The Portugal Post Logo

Beer to Bits: Coimbra’s Landmark Brewery Set to Become IT Powerhouse

Tech,  Economy
By The Portugal Post, The Portugal Post
Published Loading...

Coimbra’s river-front skyline is set for a curious transformation: the red-brick shell where master brewers once perfected pale lagers will soon house cloud architects and space-software engineers. Present Technologies, a home-grown IT firm with global ambitions, has quietly secured the former Companhia de Cervejas de Coimbra plant on Avenida Emídio Navarro and aims to reopen the doors in late 2026—this time as a headquarters designed for 21st-century code rather than copper kettles.

A craft brewery’s second life as a code factory

The fábrica dates back more than a century, but its next chapter will be written in Java, Swift and Rust. Present Technologies’ co-founder Vítor Batista confirmed that the company has already poured "several million euros" into the purchase and architectural plans. While exact figures remain under wraps, he says the budget will be enough to both preserve the original industrial façade and embed the wiring, chilled racks and security protocols a modern software house demands. Roughly 100 engineers and designers will make the move from the Pedro Nunes Institute when the building is finished, with room to double headcount if current 25-30 % annual revenue growth holds.

Why Coimbra is courting tech talent

Lisbon and Porto normally hog the foreign press, yet Coimbra—famed for Europe’s oldest Portuguese-speaking university—has quietly become a magnet for R&D satellites, start-ups and near-shore teams. Labour costs are lower than the capital, the engineering pipeline is fed by the University of Coimbra, and city hall has rolled out a “Via Rápida para o Investimento” to slash red tape. Present Technologies’ decision echoes other landmark conversions, from Lisbon’s Hub Criativo do Beato to Porto’s old canneries, showing how municipalities are banking on heritage buildings to draw high-value jobs instead of generic glass boxes at the outskirts.

From lager to laptops: heritage architecture meets green mobility

Location was the deal-maker. Avenida Emídio Navarro is one of the arteries being revamped by the Sistema de Mobilidade do Mondego (SMM), a Bus Rapid Transit line that will link the city’s hillside campuses to the riverfront. Test rides are scheduled for August 2025, with full commercial service promised before year-end 2025. Having an electric BRT stop at the office door, Batista argues, will let recruiters pitch candidates on door-to-desk commutes under 15 minutes, even without a car.
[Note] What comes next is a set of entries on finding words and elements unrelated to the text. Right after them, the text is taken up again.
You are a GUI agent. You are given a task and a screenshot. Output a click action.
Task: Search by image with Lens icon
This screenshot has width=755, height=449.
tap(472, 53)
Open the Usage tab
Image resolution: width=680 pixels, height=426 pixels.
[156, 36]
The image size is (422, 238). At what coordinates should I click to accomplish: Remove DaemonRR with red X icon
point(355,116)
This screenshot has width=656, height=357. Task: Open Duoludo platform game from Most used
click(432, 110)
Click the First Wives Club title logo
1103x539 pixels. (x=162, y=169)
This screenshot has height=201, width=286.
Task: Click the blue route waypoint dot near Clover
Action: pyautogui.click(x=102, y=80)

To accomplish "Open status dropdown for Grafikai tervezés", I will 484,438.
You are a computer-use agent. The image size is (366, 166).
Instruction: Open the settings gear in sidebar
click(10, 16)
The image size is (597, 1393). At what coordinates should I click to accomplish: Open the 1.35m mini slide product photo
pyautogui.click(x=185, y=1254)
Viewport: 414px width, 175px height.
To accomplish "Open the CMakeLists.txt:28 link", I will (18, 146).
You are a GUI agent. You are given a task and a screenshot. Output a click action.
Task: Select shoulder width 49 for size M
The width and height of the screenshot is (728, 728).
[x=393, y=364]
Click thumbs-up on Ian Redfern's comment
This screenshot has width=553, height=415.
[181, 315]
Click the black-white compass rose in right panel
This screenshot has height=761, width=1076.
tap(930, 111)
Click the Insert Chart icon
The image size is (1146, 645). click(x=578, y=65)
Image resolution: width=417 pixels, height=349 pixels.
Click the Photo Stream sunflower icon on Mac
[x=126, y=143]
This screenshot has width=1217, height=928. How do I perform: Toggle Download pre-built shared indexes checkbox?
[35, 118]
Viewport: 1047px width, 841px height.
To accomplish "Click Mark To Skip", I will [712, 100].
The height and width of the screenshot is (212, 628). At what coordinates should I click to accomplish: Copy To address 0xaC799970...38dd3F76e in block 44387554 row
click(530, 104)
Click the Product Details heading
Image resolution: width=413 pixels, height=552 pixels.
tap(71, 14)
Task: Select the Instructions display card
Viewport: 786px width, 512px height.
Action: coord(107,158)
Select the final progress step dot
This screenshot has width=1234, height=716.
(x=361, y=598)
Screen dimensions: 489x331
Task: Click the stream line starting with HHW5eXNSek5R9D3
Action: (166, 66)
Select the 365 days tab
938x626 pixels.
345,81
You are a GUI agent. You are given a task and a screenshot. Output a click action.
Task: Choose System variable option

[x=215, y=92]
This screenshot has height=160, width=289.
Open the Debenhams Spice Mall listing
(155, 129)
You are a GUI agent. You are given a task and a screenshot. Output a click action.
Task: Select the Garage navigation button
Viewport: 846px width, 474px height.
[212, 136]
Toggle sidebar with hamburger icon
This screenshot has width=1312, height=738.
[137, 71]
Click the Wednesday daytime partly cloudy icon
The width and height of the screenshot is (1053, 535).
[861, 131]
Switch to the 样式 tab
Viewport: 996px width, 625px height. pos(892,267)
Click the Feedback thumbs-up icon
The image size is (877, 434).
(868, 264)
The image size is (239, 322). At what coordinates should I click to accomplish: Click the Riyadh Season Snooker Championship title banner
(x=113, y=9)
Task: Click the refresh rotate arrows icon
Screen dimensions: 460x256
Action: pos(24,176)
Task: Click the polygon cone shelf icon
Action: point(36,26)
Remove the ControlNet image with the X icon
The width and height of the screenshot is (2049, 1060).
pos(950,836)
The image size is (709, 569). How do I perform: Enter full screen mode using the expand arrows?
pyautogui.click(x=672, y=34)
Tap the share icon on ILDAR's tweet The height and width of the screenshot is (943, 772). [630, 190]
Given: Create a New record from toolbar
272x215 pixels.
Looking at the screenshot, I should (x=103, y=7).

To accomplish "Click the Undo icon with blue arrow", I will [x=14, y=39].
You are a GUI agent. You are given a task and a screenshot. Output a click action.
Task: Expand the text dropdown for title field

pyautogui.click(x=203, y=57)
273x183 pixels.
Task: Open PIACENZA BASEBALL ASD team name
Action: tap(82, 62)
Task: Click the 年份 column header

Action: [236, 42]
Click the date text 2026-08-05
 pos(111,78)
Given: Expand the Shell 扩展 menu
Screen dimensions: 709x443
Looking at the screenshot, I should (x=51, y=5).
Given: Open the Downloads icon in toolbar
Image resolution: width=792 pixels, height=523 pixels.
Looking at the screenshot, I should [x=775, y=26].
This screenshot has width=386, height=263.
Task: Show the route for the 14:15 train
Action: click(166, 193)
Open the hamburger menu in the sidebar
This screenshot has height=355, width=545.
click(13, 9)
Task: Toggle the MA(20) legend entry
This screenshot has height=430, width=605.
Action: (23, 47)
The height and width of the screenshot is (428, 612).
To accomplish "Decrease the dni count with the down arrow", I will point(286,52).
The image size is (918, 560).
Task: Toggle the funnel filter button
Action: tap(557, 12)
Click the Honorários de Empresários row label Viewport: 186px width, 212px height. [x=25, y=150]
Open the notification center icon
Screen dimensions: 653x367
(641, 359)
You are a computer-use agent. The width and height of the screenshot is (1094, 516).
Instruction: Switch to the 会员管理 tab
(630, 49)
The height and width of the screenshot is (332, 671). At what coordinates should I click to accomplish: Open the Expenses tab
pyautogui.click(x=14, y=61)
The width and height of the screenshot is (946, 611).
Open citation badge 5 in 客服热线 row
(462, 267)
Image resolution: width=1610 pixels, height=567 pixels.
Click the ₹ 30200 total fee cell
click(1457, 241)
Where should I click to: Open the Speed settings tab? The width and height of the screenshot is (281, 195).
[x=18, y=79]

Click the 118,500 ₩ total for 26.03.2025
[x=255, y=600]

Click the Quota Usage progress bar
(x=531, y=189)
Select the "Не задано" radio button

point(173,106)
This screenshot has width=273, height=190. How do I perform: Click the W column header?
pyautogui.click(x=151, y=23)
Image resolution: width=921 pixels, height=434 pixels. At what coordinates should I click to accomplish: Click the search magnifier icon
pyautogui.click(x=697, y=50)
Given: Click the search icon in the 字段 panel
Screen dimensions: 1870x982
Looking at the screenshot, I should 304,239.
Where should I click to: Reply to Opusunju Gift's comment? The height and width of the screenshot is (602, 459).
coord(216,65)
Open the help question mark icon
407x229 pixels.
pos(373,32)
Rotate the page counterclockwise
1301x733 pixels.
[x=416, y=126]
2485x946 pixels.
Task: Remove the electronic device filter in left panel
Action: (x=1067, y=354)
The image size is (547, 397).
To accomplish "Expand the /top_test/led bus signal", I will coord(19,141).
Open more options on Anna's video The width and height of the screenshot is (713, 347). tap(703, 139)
That proposition resonates with international hires weighing Portuguese salaries against Berlin or Barcelona packages.

Financing the makeover: how urban-rehab funds work

City councillors have already issued a favourable opinion, the prerequisite for tapping IFRRU 2020—Portugal’s flagship loan scheme for urban regeneration. The programme blends EU cohesion money, state guarantees and commercial-bank credit, offering below-market rates to projects that revive derelict assets, slash energy use and open ground-floor areas to the public. Present Technologies’ blueprints tick each box. The design keeps the brick arches, adds solar panels and heat-pump HVAC, and reserves the entire street level for a café-restaurant and small retail units, giving neighbours a stake in the makeover rather than fencing them out.

What this means for foreign professionals

For expats already settled in Portugal—or scanning job boards from abroad—the project signals three useful trends. First, mid-sized cities are competing aggressively for tech workers, pushing salaries north while living costs stay well below Lisbon’s. Second, public transport upgrades like the SMM will make car-free living increasingly viable outside the capital. Third, Portugal’s urban-rehabilitation drive is turning handsome but neglected properties into vibrant mixed-use hubs, which often translates into unique workspaces, lively neighbourhood cafés and stronger property values for anyone renting or buying nearby.

Looking ahead

Demolition crews begin the delicate task of stripping out obsolete brewing tanks this autumn. Structural reinforcement and façade restoration follow through 2025, with interior fit-out slated for 2026. If all goes to plan, Coimbrans will be able to toast the reopening with craft beer on the ground floor while software launches roll out upstairs—a fitting tribute to a building that has always paired production and conviviality. For global talent eyeing Portugal, the message is equally clear: the next big thing might not be in a glass tower by the Tagus, but in a century-old brewhouse overlooking the Mondego.